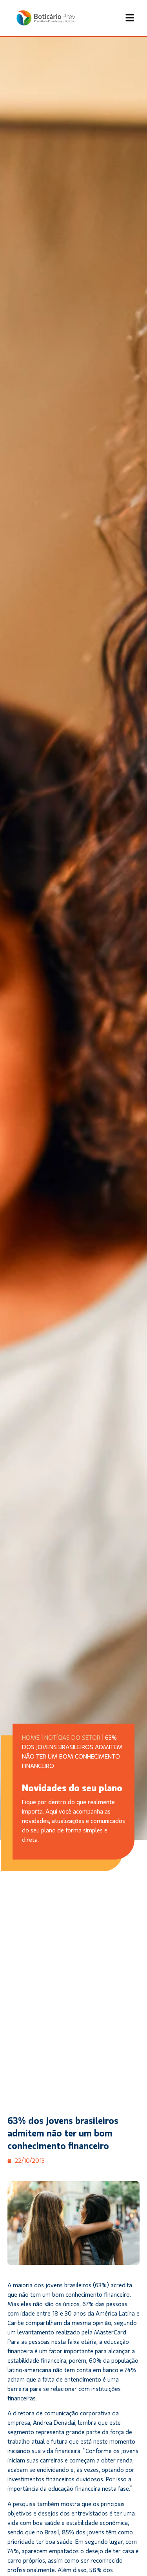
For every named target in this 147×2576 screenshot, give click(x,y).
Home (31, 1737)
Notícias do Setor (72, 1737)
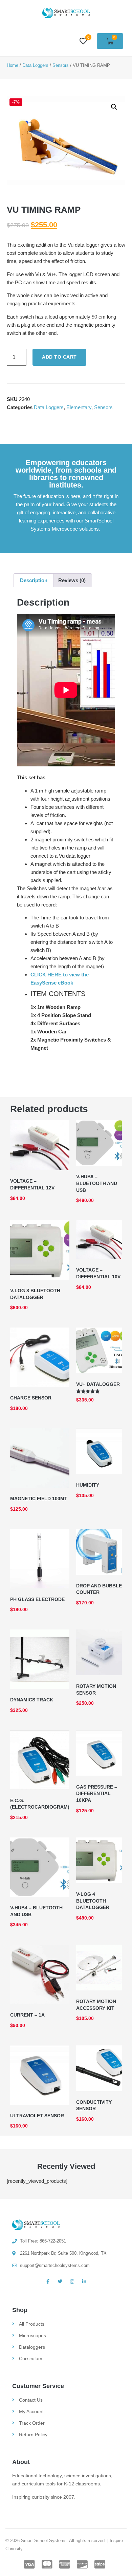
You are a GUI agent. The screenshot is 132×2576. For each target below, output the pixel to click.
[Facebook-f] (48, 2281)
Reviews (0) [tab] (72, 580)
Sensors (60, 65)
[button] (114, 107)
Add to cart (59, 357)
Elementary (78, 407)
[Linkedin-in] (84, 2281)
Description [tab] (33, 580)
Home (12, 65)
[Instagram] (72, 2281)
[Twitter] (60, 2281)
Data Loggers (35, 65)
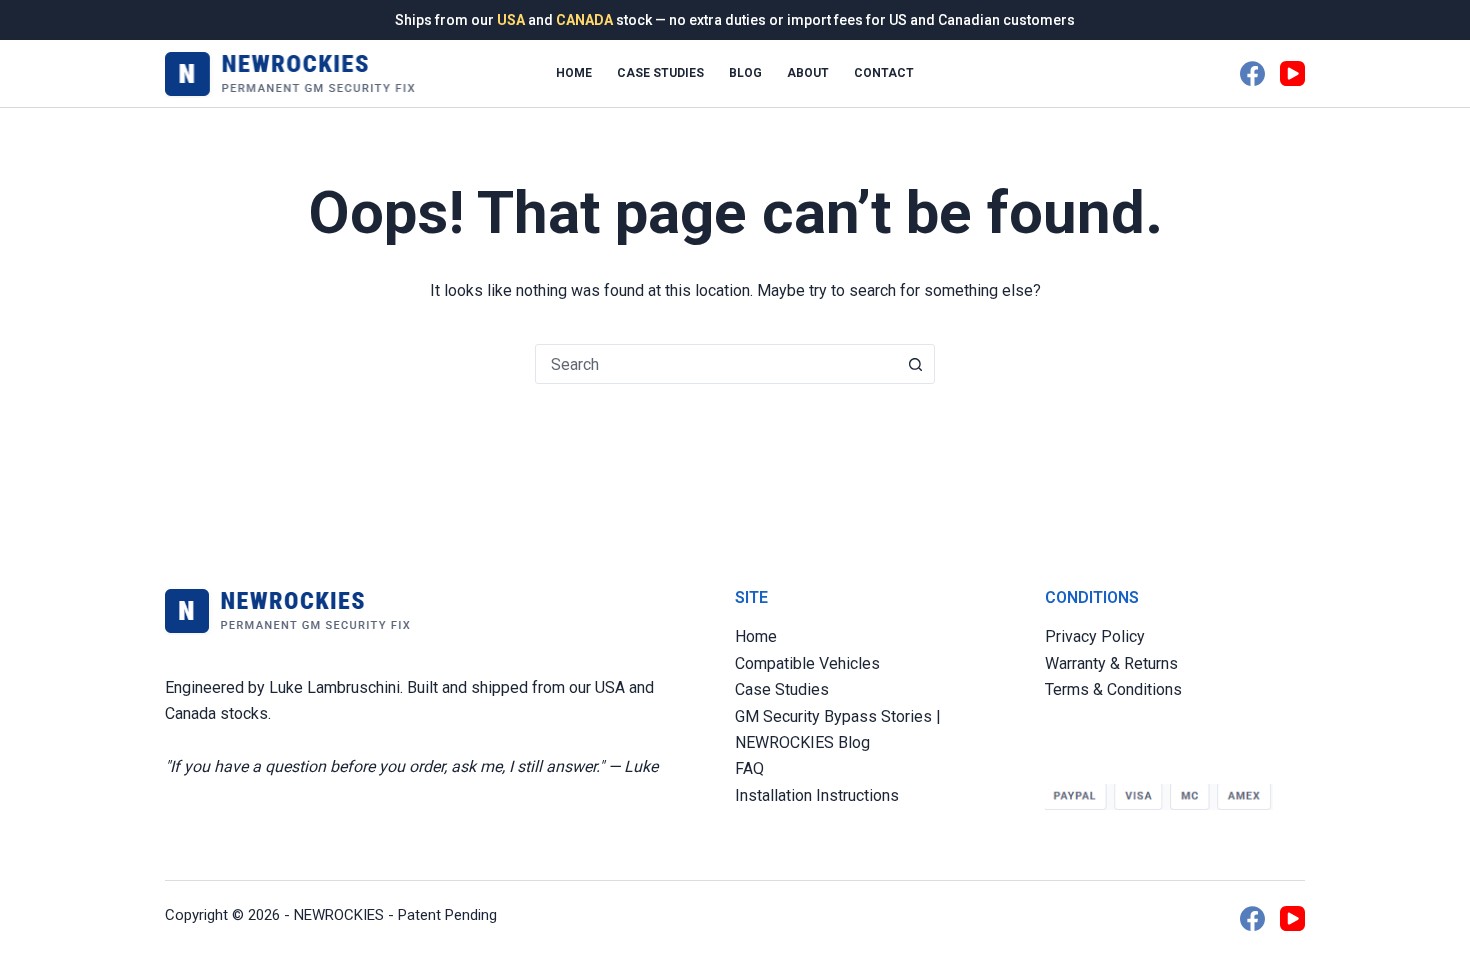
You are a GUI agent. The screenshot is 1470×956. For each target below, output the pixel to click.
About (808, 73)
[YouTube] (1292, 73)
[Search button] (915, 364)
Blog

> [Exercise goal] Exclude every picture, then reproduce the remaining data character for character.

> [Answer to this exercise]
For every named target in this 147×2576 screenshot, give click(x,y).
Home (31, 1737)
Notícias do Setor (72, 1737)
You are a GUI agent. The screenshot is 132×2576. For each target below, output the pixel to click.
[Facebook-f] (48, 2281)
Reviews (0) [tab] (72, 580)
Sensors (60, 65)
[button] (114, 107)
Add to cart (59, 357)
Elementary (78, 407)
[Linkedin-in] (84, 2281)
Description [tab] (33, 580)
Home (12, 65)
[Instagram] (72, 2281)
[Twitter] (60, 2281)
Data Loggers (35, 65)
You are a GUI agent. The screenshot is 1470×956. For each target below, output the pixel to click.
About (808, 73)
[YouTube] (1292, 73)
[Search button] (915, 364)
Blog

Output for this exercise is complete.